Problem requirements:
What you need to do is retype every entry exactly as written.

Input data:
________________

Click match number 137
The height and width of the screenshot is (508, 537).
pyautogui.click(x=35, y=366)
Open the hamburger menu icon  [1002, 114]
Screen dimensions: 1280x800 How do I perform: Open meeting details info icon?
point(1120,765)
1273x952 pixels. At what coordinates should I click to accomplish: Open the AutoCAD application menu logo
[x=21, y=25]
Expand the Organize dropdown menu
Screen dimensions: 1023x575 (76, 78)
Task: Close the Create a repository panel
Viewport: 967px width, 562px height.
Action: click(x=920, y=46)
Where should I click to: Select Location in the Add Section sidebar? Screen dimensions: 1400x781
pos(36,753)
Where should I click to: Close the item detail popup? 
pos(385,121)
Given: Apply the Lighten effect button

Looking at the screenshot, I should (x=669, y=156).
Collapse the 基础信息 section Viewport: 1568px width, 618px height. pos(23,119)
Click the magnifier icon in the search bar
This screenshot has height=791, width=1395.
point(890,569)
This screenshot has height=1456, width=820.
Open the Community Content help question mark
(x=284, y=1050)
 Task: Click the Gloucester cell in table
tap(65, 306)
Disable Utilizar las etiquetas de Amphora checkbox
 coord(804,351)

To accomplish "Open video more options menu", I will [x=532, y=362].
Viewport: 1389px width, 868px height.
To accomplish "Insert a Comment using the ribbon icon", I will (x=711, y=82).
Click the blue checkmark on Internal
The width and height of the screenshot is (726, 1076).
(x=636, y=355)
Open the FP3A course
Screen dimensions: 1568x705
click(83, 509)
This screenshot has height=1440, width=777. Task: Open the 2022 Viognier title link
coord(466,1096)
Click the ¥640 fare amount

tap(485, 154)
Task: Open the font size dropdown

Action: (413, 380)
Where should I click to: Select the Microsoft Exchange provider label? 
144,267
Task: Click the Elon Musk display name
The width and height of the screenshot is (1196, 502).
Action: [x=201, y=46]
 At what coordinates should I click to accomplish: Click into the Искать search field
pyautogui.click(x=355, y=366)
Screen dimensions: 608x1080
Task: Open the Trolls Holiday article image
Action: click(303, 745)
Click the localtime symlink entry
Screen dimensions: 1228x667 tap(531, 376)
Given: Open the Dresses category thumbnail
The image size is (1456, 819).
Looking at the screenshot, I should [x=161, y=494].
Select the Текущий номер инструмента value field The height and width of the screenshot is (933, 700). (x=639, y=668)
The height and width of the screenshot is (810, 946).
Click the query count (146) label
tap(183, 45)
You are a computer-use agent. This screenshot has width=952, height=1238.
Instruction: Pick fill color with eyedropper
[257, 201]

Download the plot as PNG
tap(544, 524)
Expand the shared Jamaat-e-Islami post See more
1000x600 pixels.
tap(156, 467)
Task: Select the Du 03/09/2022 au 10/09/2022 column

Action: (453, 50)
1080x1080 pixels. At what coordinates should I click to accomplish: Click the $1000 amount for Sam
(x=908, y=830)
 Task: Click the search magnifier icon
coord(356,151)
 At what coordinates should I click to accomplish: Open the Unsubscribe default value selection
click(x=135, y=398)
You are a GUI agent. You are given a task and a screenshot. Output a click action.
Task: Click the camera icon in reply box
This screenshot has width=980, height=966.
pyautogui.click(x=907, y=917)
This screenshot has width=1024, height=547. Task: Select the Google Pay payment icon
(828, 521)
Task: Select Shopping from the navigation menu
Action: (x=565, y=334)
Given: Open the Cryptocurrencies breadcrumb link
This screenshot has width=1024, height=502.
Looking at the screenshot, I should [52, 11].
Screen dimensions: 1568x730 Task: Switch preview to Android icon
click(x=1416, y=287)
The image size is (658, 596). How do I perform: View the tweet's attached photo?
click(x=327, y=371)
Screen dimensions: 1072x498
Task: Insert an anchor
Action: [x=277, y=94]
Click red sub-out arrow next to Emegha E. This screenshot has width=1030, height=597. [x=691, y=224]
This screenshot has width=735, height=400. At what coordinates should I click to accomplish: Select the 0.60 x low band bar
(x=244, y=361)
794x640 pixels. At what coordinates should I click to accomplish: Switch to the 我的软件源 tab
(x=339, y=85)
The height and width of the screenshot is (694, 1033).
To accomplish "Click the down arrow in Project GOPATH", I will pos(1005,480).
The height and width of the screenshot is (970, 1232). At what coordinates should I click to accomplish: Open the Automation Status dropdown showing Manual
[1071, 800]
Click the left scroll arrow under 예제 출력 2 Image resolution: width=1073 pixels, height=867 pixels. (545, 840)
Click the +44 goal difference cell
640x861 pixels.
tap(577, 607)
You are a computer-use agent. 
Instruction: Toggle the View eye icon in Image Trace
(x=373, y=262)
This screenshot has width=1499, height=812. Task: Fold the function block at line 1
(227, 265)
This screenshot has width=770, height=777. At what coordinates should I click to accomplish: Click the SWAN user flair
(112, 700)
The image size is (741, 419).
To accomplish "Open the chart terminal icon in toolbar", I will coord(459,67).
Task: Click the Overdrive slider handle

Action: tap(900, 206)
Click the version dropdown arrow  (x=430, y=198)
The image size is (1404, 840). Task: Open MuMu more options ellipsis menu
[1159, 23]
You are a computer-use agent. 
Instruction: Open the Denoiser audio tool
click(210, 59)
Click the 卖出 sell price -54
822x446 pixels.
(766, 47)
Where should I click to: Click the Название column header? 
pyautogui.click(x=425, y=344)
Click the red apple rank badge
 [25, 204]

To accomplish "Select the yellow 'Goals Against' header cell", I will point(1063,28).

________________

Problem solution:
Click match number 137
The height and width of the screenshot is (508, 537).
pyautogui.click(x=35, y=366)
Open the hamburger menu icon  [1002, 114]
Screen dimensions: 1280x800 How do I perform: Open meeting details info icon?
point(1120,765)
1273x952 pixels. At what coordinates should I click to accomplish: Open the AutoCAD application menu logo
[x=21, y=25]
Expand the Organize dropdown menu
Screen dimensions: 1023x575 (76, 78)
Task: Close the Create a repository panel
Viewport: 967px width, 562px height.
Action: click(x=920, y=46)
Where should I click to: Select Location in the Add Section sidebar? Screen dimensions: 1400x781
pos(36,753)
Where should I click to: Close the item detail popup? 
pos(385,121)
Given: Apply the Lighten effect button

Looking at the screenshot, I should (x=669, y=156).
Collapse the 基础信息 section Viewport: 1568px width, 618px height. pos(23,119)
Click the magnifier icon in the search bar
This screenshot has height=791, width=1395.
point(890,569)
This screenshot has height=1456, width=820.
Open the Community Content help question mark
(x=284, y=1050)
 Task: Click the Gloucester cell in table
tap(65, 306)
Disable Utilizar las etiquetas de Amphora checkbox
 coord(804,351)

To accomplish "Open video more options menu", I will [x=532, y=362].
Viewport: 1389px width, 868px height.
To accomplish "Insert a Comment using the ribbon icon", I will (x=711, y=82).
Click the blue checkmark on Internal
The width and height of the screenshot is (726, 1076).
(x=636, y=355)
Open the FP3A course
Screen dimensions: 1568x705
click(83, 509)
This screenshot has height=1440, width=777. Task: Open the 2022 Viognier title link
coord(466,1096)
Click the ¥640 fare amount

tap(485, 154)
Task: Open the font size dropdown

Action: (413, 380)
Where should I click to: Select the Microsoft Exchange provider label? 
144,267
Task: Click the Elon Musk display name
The width and height of the screenshot is (1196, 502).
Action: [x=201, y=46]
 At what coordinates should I click to accomplish: Click into the Искать search field
pyautogui.click(x=355, y=366)
Screen dimensions: 608x1080
Task: Open the Trolls Holiday article image
Action: click(303, 745)
Click the localtime symlink entry
Screen dimensions: 1228x667 tap(531, 376)
Given: Open the Dresses category thumbnail
The image size is (1456, 819).
Looking at the screenshot, I should [x=161, y=494].
Select the Текущий номер инструмента value field The height and width of the screenshot is (933, 700). (x=639, y=668)
The height and width of the screenshot is (810, 946).
Click the query count (146) label
tap(183, 45)
You are a computer-use agent. This screenshot has width=952, height=1238.
Instruction: Pick fill color with eyedropper
[257, 201]

Download the plot as PNG
tap(544, 524)
Expand the shared Jamaat-e-Islami post See more
1000x600 pixels.
tap(156, 467)
Task: Select the Du 03/09/2022 au 10/09/2022 column

Action: (453, 50)
1080x1080 pixels. At what coordinates should I click to accomplish: Click the $1000 amount for Sam
(x=908, y=830)
 Task: Click the search magnifier icon
coord(356,151)
 At what coordinates should I click to accomplish: Open the Unsubscribe default value selection
click(x=135, y=398)
You are a GUI agent. You are given a task and a screenshot. Output a click action.
Task: Click the camera icon in reply box
This screenshot has width=980, height=966.
pyautogui.click(x=907, y=917)
This screenshot has width=1024, height=547. Task: Select the Google Pay payment icon
(828, 521)
Task: Select Shopping from the navigation menu
Action: (x=565, y=334)
Given: Open the Cryptocurrencies breadcrumb link
This screenshot has width=1024, height=502.
Looking at the screenshot, I should [52, 11].
Screen dimensions: 1568x730 Task: Switch preview to Android icon
click(x=1416, y=287)
The image size is (658, 596). How do I perform: View the tweet's attached photo?
click(x=327, y=371)
Screen dimensions: 1072x498
Task: Insert an anchor
Action: [x=277, y=94]
Click red sub-out arrow next to Emegha E. This screenshot has width=1030, height=597. [x=691, y=224]
This screenshot has width=735, height=400. At what coordinates should I click to accomplish: Select the 0.60 x low band bar
(x=244, y=361)
794x640 pixels. At what coordinates should I click to accomplish: Switch to the 我的软件源 tab
(x=339, y=85)
The height and width of the screenshot is (694, 1033).
To accomplish "Click the down arrow in Project GOPATH", I will pos(1005,480).
The height and width of the screenshot is (970, 1232). At what coordinates should I click to accomplish: Open the Automation Status dropdown showing Manual
[1071, 800]
Click the left scroll arrow under 예제 출력 2 Image resolution: width=1073 pixels, height=867 pixels. (545, 840)
Click the +44 goal difference cell
640x861 pixels.
tap(577, 607)
You are a computer-use agent. 
Instruction: Toggle the View eye icon in Image Trace
(x=373, y=262)
This screenshot has width=1499, height=812. Task: Fold the function block at line 1
(227, 265)
This screenshot has width=770, height=777. At what coordinates should I click to accomplish: Click the SWAN user flair
(112, 700)
The image size is (741, 419).
To accomplish "Open the chart terminal icon in toolbar", I will coord(459,67).
Task: Click the Overdrive slider handle

Action: tap(900, 206)
Click the version dropdown arrow  (x=430, y=198)
The image size is (1404, 840). Task: Open MuMu more options ellipsis menu
[1159, 23]
You are a computer-use agent. 
Instruction: Open the Denoiser audio tool
click(210, 59)
Click the 卖出 sell price -54
822x446 pixels.
(766, 47)
Where should I click to: Click the Название column header? 
pyautogui.click(x=425, y=344)
Click the red apple rank badge
 [25, 204]

To accomplish "Select the yellow 'Goals Against' header cell", I will point(1063,28).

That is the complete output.